Work on your own for this homework. You may use any source you like (including other papers or textbooks), but if you use any source not discussed in class, you must cite it.

Question 1

This homework asks you to design and implement a HTML filter so that I can safely view untrusted HTML content. This method must not harm my machine even through these pages come from an untrusted source, and even though my web browser is too complex for me to have full faith in its ability to safely handle totally untrusted HTML pages. The filter might be used, for instance, for filtering and viewing HTML email before displaying it.

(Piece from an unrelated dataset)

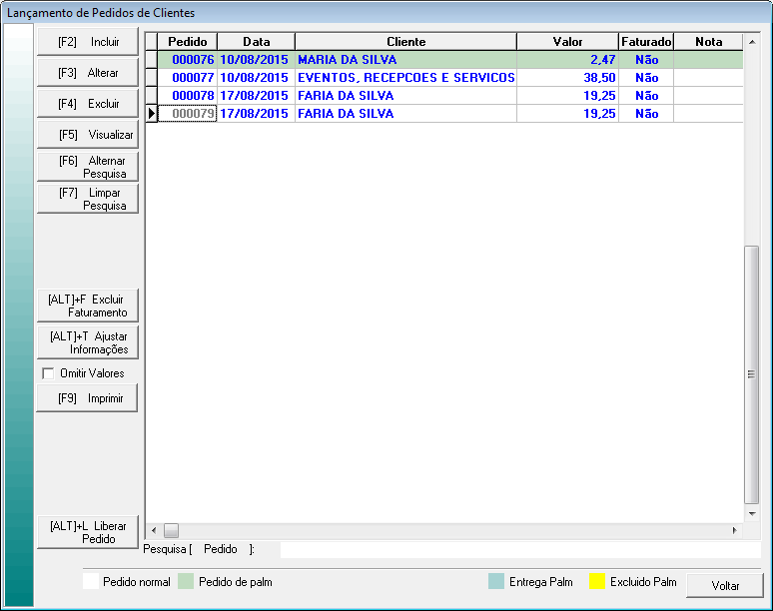Click the horizontal scrollbar right arrow

tap(735, 531)
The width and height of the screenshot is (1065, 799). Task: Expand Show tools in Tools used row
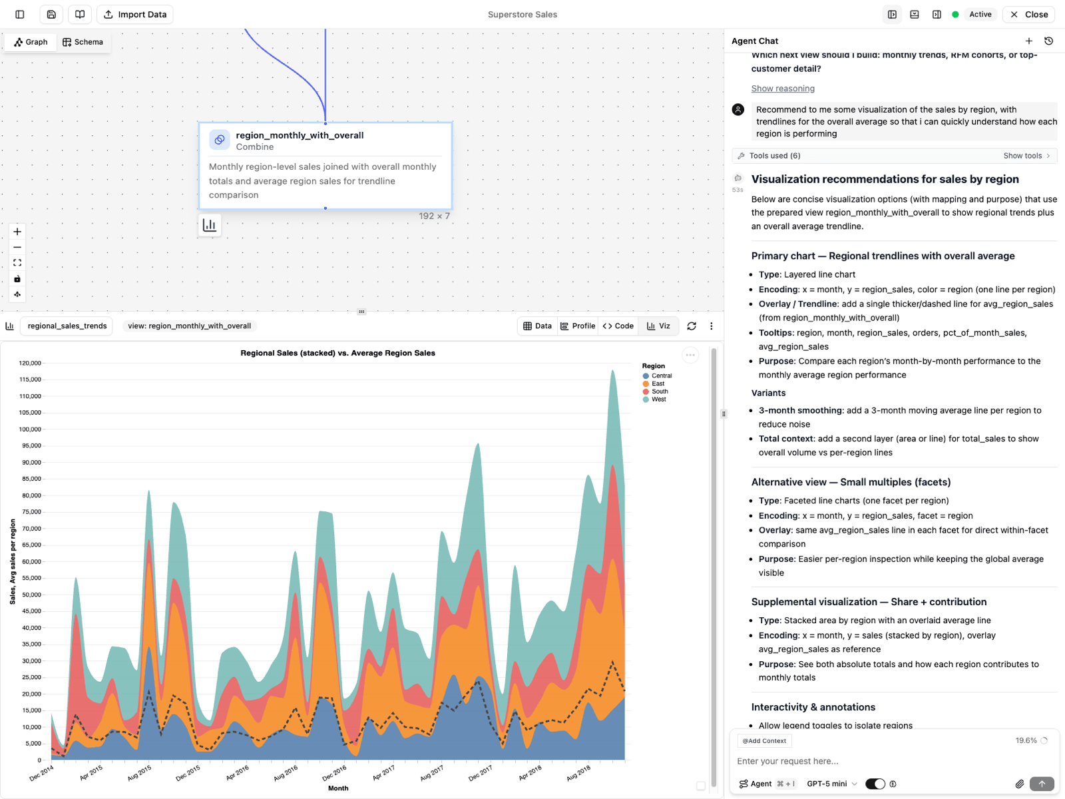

You're going to write me a sanitizing filter that I can use something like this:

./htmlfilter < scarystuff.html > safe.html
firefox safe.html
I have two goals:
This procedure must not, under any circumstances, cause any harm to my system. Ideally, using this procedure to view HTML files should be as harmless as viewing an ASCII text file with, say, /bin/more; note that even if an attacker supplies the entire contents of an ASCII email, viewing it with /bin/more cannot harm my machine, so /bin/more is in some sense the gold standard. In particular, viewing untrusted content using your HTML filter and my favorite web browser should not cause any lasting side effects to my machine; it should not leak any confidential information (e.g., the contents of files on my hard disk; or, information about what I'm viewing in another window with the same browser); and it should not endanger the integrity of my machine (e.g., tampering with a different web document that I'm viewing in another window using the same browser). Your scheme must not only be secure; it must also be verifiably secure. You will have to provide an assurance argument why it is reasonable to believe that your filter achieves this goal.
In an ideal world, your filter would allow me to view as much of the HTML content as possible -- except where this would conflict with the previous requirement, in which case security is more important than functionality. For instance, a filter that ignores its input and always outputs the empty HTML page is not very useful. Thus, your solution should be at least minimally useful for viewing the textual content of HTML emails. However, I don't really care whether I get to see pretty pictures, dancing pigs and other fancy decorative stuff or not. Also, feel free to keep your implementation simple and to omit support for complex functionality. This is intended only as a proof of concept exercise. To keep this homework problem tractable, you can err on the side of omitting functionality in your implementation (though it might be nice if your approach can be generalized to support as much functionality as possible).
Security matters more than functionality; my threshold for security will be pretty high, while my threshold for functionality will be very low.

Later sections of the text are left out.